Há já 15 anos, Eduardo Galeano escrevia: “A chamada comunidade internacional existe? É algo mais que um clube de mercadores, banqueiros e guerreiros?”
Ainda assim, hoje, quando somos confrontados com a exibição obscena de Trump e dos oligarcas digitais, sentimos que estamos a ser empurrados para uma nova ordem mundial. Trump inaugura o tempo em que explicitamente se negoceia territórios e povos. Na Ucrânia e por todo o mundo. Tudo tem um preço e as pessoas são meros artigos dispensáveis num contrato entre bilionários. Mas este caminho não começou agora. Galeano tinha razão.
Na cumplicidade com o genocídio em Gaza, o que esperavam a administração Biden e a União Europeia que fossem os planos de Netanyahu? O que esperavam que fossem os planos dos generais e ministros israelitas que se gabam das piores crueldades contra o povo palestiniano no horário nobre da televisão? Não foi sempre este o plano? E os tanques israelitas estão a entrar também na Cisjordânia.
Afinal, os valores europeus são o quê? Quando os acordos comerciais da União Europeia financiam a guerra no Congo, quando se distribuem os negócios de reconstrução da Ucrânia, quando se externalizam fronteiras, o que tem feito a UE? Os offshores de direitos humanos e direito internacional são pagos em euros.
É por isso que hoje, como sempre, quando nos perguntam quem nos protegerá, se Trump ou Putin, se a NATO ou as armas nucleares de Macron e Le Pen ou um exército europeu, diremos, como sempre dissemos: nenhum deles. Quem só faz a guerra não nos trará a paz.

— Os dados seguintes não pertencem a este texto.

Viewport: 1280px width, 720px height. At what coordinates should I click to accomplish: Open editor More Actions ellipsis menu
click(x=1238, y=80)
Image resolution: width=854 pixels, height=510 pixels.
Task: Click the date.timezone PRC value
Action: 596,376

A nossa esperança, a nossa força, reside noutro campo. Reside numa comunidade internacional, sim, mas não de mercadores, banqueiros e guerreiros. Reside no povo. Sabemos que a Paz, uma paz verdadeira e duradoura, não nascerá de um acordo sobre terras raras, tal como não surgirá da ocupação ou colonização, por muito colorida que a IA a pinte.
Os fascistas e oligarcas fazem voz grossa e garantem que paz é o que eles estão a fazer sobre as ruínas do direito internacional. Querem assustar o mundo para impor o seu caminho como o único possível. Por estes dias, Trump e Putin debatem como dividir o Ártico. O seu futuro é todo guerra e fóssil. O seu futuro é morte. Mas o futuro não lhes pertence. E nós não nos deixaremos amedrontar.
Este é o tempo de lutar, de nos organizarmos e nos fazermos ouvir. O direito internacional não é o que serve o lado mais forte no negócio do momento. É a autodeterminação dos povos, é a Paz, são os direitos humanos. E aqui está a nossa resistência.
Inspiram-nos a coragem extraordinária que vemos na Palestina, no Curdistão, no Sahara e também na Ucrânia. A coragem de todos os povos que, por todo o mundo, lutam pela Paz.
A coragem que vemos nas ocupações das faculdades em nome da solidariedade com Gaza, em que se manifesta pelo clima, em quem não fica parado perante a violência racista e misógina e homofóbica, em quem se opõe aos despejos, em quem exerce a empatia com a firmeza e determinação que estes tempos nos exigem.
É assim a esquerda. Somos do povo. Sabemos, como canta a Patty Smith, que o povo pode virar o mundo ao contrário. O povo, sim, tem o poder. O poder de sonhar, de governar. E, claro, de fazer a paz.
Texto da intervenção na 4° Conferência de Paz, orgaizada pelo Podemos em Madrid. 28 de fevereiro de 2025.